Tempi bui, i nostri. L’umanità – intesa come valore, complesso di qualità, prima che come moltitudine di uomini e donne – soffre una crisi drammatica, connotata dalla prevalenza – che si fa prevaricazione – del forte sul debole, del cittadino sullo straniero, sullo sconosciuto, che diventa subito estraneo, e subito dopo nemico, da aiutare, magari, a casa sua, dove però regnano miseria e violenza.
Ed è fondamentale che l’arte – e nella specie, la musica – si faccia carico di questa crisi, di questa umanità malata, di questa sofferenza. È indispensabile che, chi può, lanci il proprio allarme, il proprio grido di dolore, nel tentativo di richiamare chi è in grado di ascoltarlo – si, ma poi chi è davvero in grado di ascoltare?

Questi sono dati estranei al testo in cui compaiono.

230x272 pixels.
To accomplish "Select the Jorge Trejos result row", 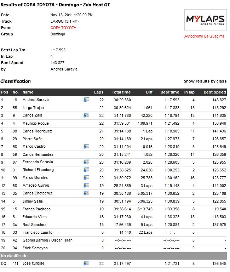I will click(x=113, y=108).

Non certo chi strepita sui social, ben protetto da uno schermo, o chi chiede – e ottiene – consenso (e voti) esaltando valori disfunzionali di esclusione.

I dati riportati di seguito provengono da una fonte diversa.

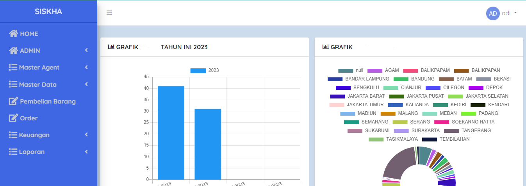Click the SISKHA brand link

point(48,11)
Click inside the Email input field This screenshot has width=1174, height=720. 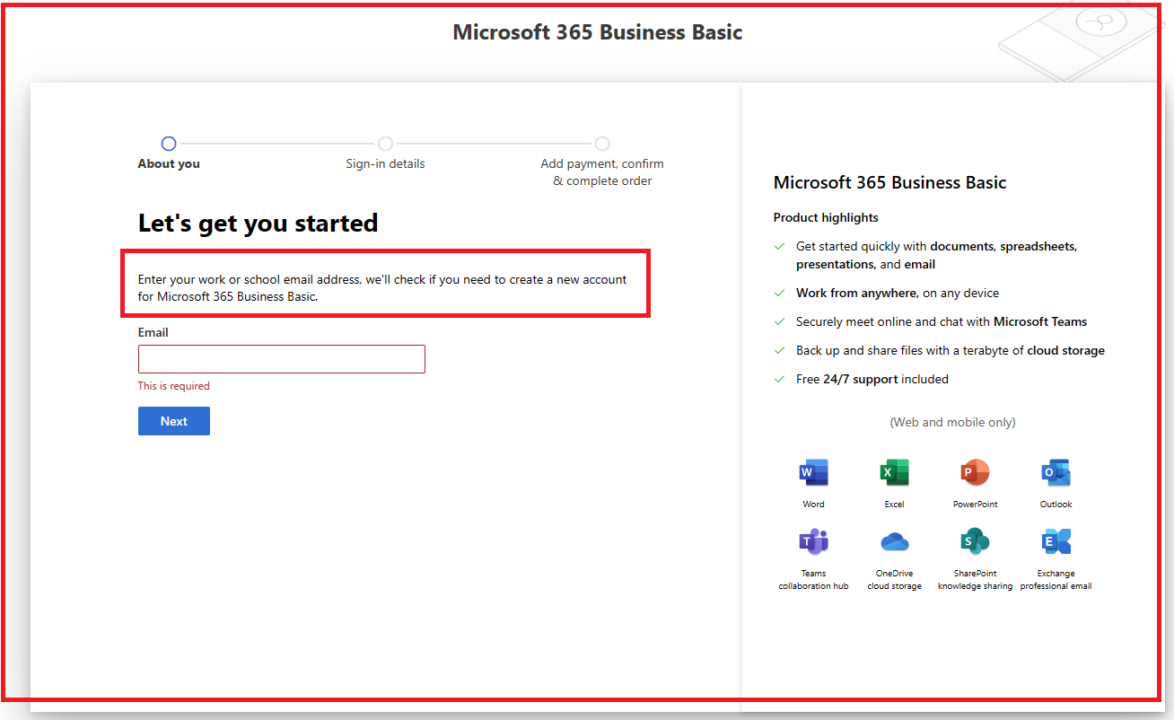281,358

Emiliano D’Auria, pianista e compositore ascolano e cosmopolita, nel suo ultimo bellissimo, struggente album, The Baggage Room, affronta con coraggio e forza uno degli aspetti più emblematici di questa dis-umanizzazione, quello dell’emigrazione.
L’album è stato registrato a New York, al Bunker Studio di Brooklyn (uno dei quartieri della città nel quale si sviluppò la comunità italiana).
Il lavoro è dedicato, in particolare, alla seconda ondata migratoria verso gli Stati Uniti di fine Ottocento (ce lo dice il titolo della seconda traccia: 1891: Ellis Island) e quindi anche a quella italiana, ma questo è solo il punto di partenza del viaggio che l’artista compie, accompagnando i suoi emigranti di allora – ma anche tutti quelli che sarebbero venuti in seguito –, che lasciarono i loro Paesi, le loro famiglie – che forse un giorno li avrebbero raggiunti –, per cercare una futuro migliore.
Il viaggio si apre con la traccia che dà il titolo all’album, nella quale un pianoforte preciso e rigoroso detta, insieme alla sezione ritmica, il ritmo complesso che poi si risolve nelle trame, dapprima dure e poi melodiche di tromba e sax. Attraverso il dipanarsi dei temi sonori, vediamo chiaramente lo stanzone dove gli stranieri ammassavano i loro bagagli, che è il luogo della speranza, del passaggio, dove le valigie sono il simbolo del viaggio, del distacco, dell’arrivo.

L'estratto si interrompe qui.